Время уже давно за полночь, а Виктор, не отнимая плотно сомкнутых ладоней от лица, сидит на краю койки в ночном бараке.
Глава XIV
Дневник Али Турчиновой
………………..
Аля, здравствуй!
Как мне хочется все успевать и не спешить при этом. Я не люблю скорости. Ни в чем, нигде, никакой. Да я и не умею спешить, поэтому все делаю заранее, как говорит мама — заблаговременно. Аля, ты до сих пор делаешь все заблаговременно?.. Я долго жду начала сеансов в кино, начала уроков, потому что вечно прихожу спозаранку, конца обеденного перерыва в прачечной или в химчистке, потому что попадаю на обеденный перерыв, маму с работы. Я ждала Игоря, пряталась, чтобы он не видел. Я всегда приходила раньше. Вот и сейчас раньше времени подошла на кухне к чайнику, он и не думает закипать. Может, я сама чайник! Игорь сердился, но я ничего не могла в себе изменить: мне нравится ждать. Ой, я пишу об Игоре и о себе в прошедшем времени. Это первый раз я так пишу о нас с ним. Мы не ссорились, и он не называл меня лепешкой. Наоборот, мы… напишу точное слово… у нас… нет… между нами… опять нет. У меня с ним… Вот, вспомнила мамино слово — мы развиваемся оба! Но теперь как-то независимо друг от друга. Мама спросила: «Вы поссорились?» — «Что ты, мама, — сказала я, — мы совсем не ссорились». И это абсолютная правда. Мы просто как-то… Возьмешь бинокль, повернешь его наоборот и смотришь: люди далеко и все далеко… А сейчас чего я жду? Это в широком смысле слова. Это про жизнь, про окружающие меня личные события. Аля, бравирую словами, чувствуешь? Фальшивлю, чувствуешь? Болтушка я. Совсем незрелая девица.
Сегодня день между летом и осенью. Я люблю осень! Деревья смотрят на людей желтыми глазами. У меня сегодня утром глаза были желтыми? Это красиво? Желтые глаза, это красиво?

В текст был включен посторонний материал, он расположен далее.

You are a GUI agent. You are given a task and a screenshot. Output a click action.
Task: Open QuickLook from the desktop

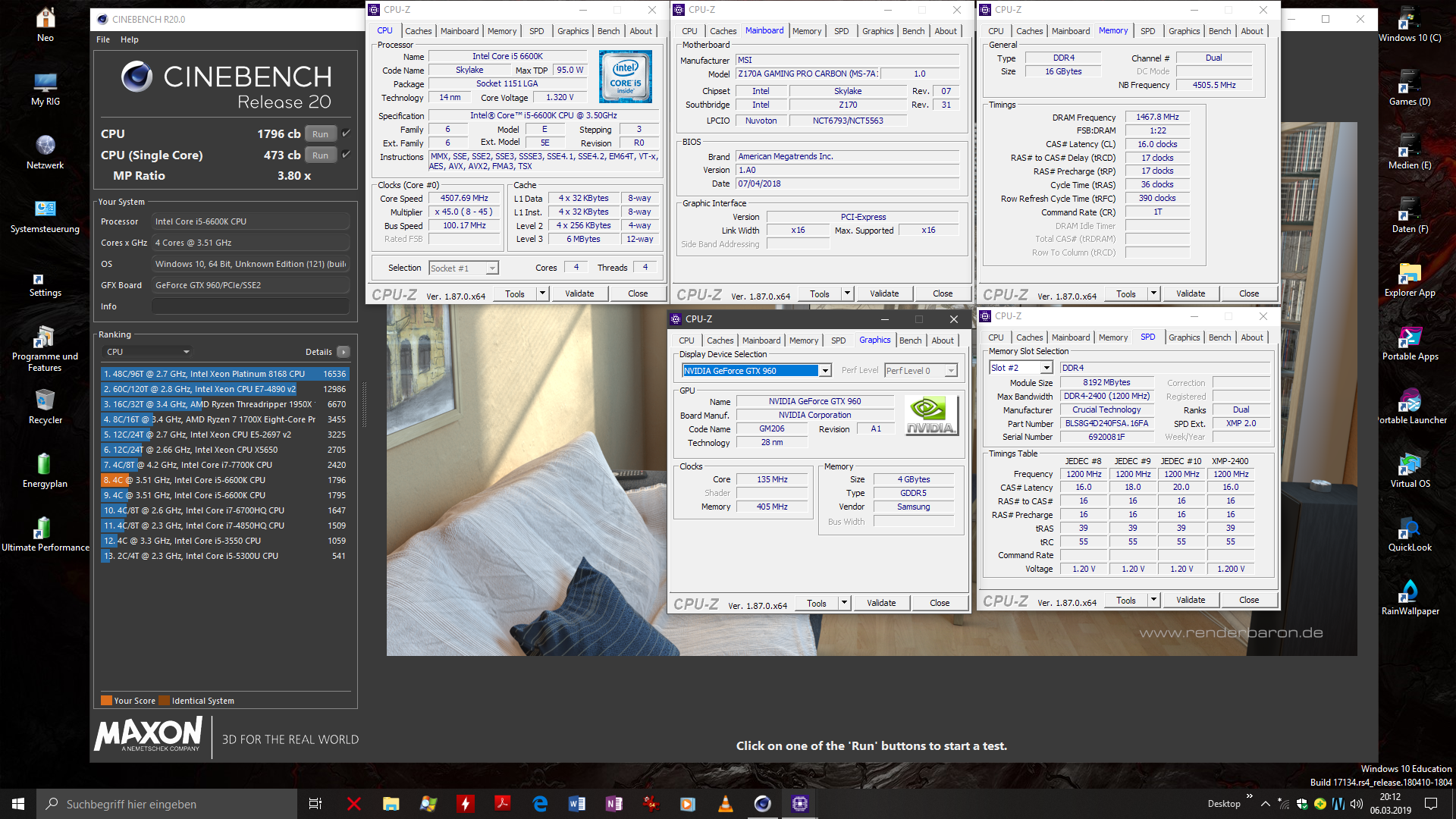[x=1410, y=531]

Когда у меня свободное время, жду чего-то или кого-то, меня это совсем не тяготит, мне даже приятно. Игорь стремительный, я тихая. Игорь наскакивает на жизнь, я к ней присматриваюсь, люблю идти медленным шагом. Я хочу видеть, что у меня под ногами. Опять все-таки обо мне и об Игоре. А как же еще может быть в письме к тебе, Аля! Я хочу рассказать о моей личной жизни. Это ведь и твоя личная жизнь. А какая она у меня? Ты мне можешь сказать? А помочь? Аля, помоги!

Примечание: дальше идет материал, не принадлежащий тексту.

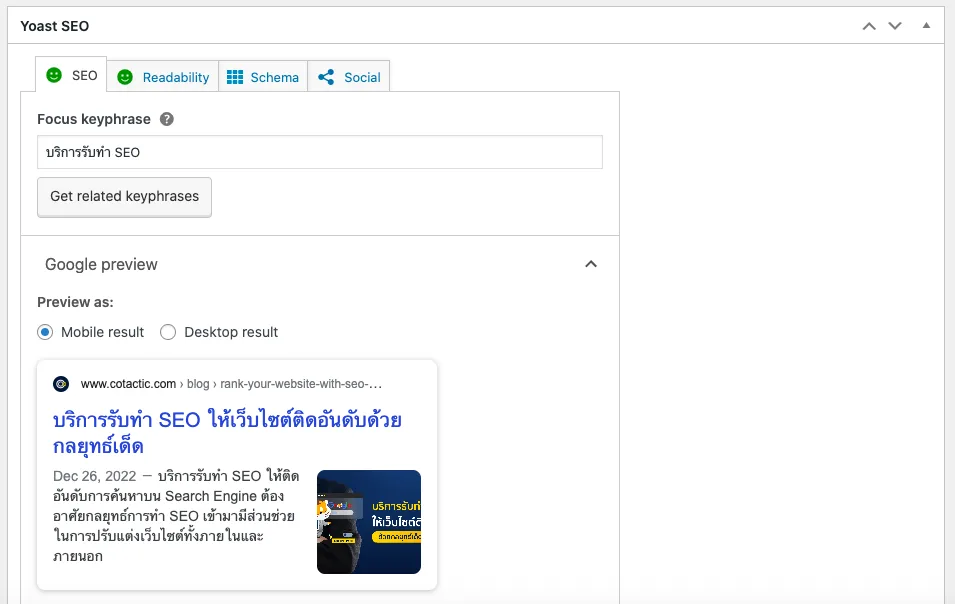Click the Readability tab's smiley icon
The width and height of the screenshot is (955, 604).
pyautogui.click(x=124, y=76)
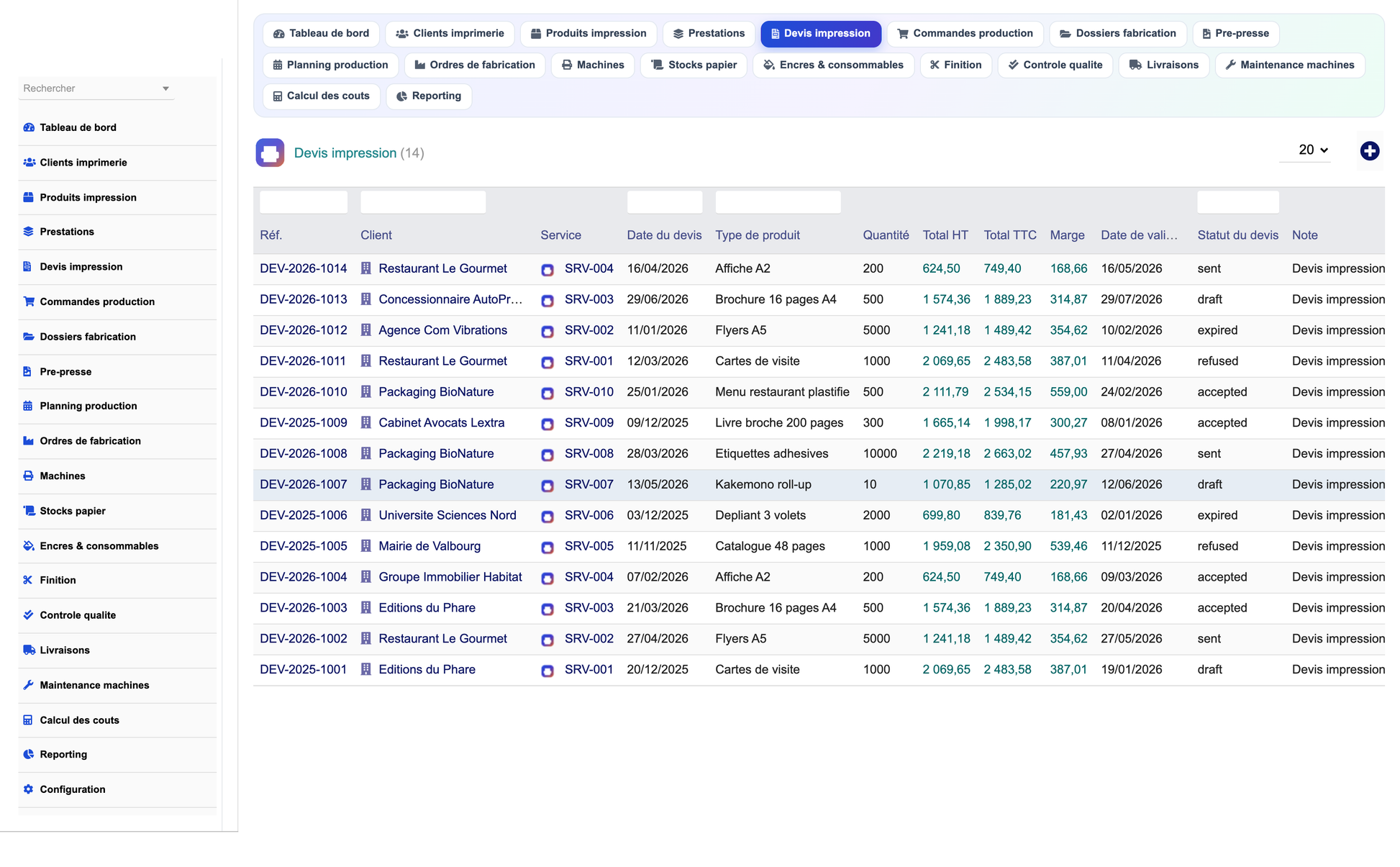Open quote DEV-2026-1012
The image size is (1400, 867).
(x=304, y=330)
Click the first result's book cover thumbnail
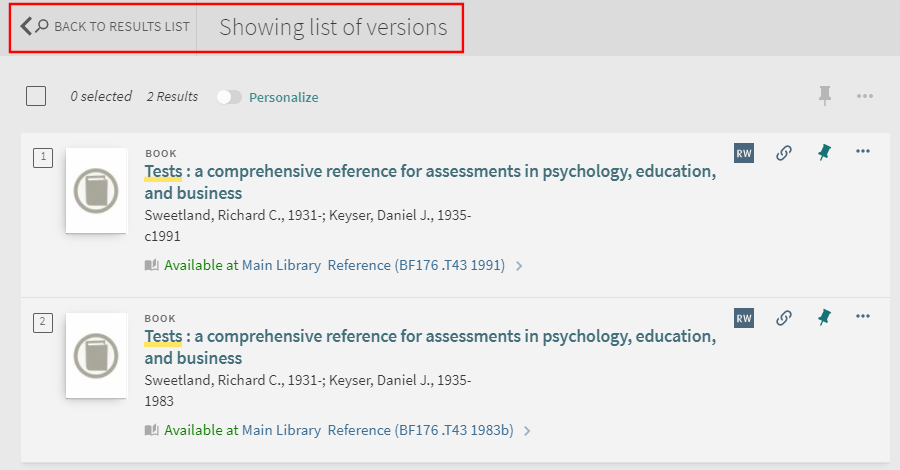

У нас с Игорем разное отношение к жизни. Каждого теперь ожидает свое. Мы противоположны друг другу, характеры у нас противоположные, вот что. И раньше, конечно, это было, но не так. Мы, оказывается, даже исключаем друг друга. Аля, какие слова, да? Мама и отец тоже противоположно начали воспринимать жизнь, значит, это бывает и когда ты молодая, Игорь, и когда ты уже совсем немолодая, а такая, как мама. Моя мама немолодая, а это странно быть немолодой? Аля, когда ты будешь читать мой дневник, ты будешь это уже знать.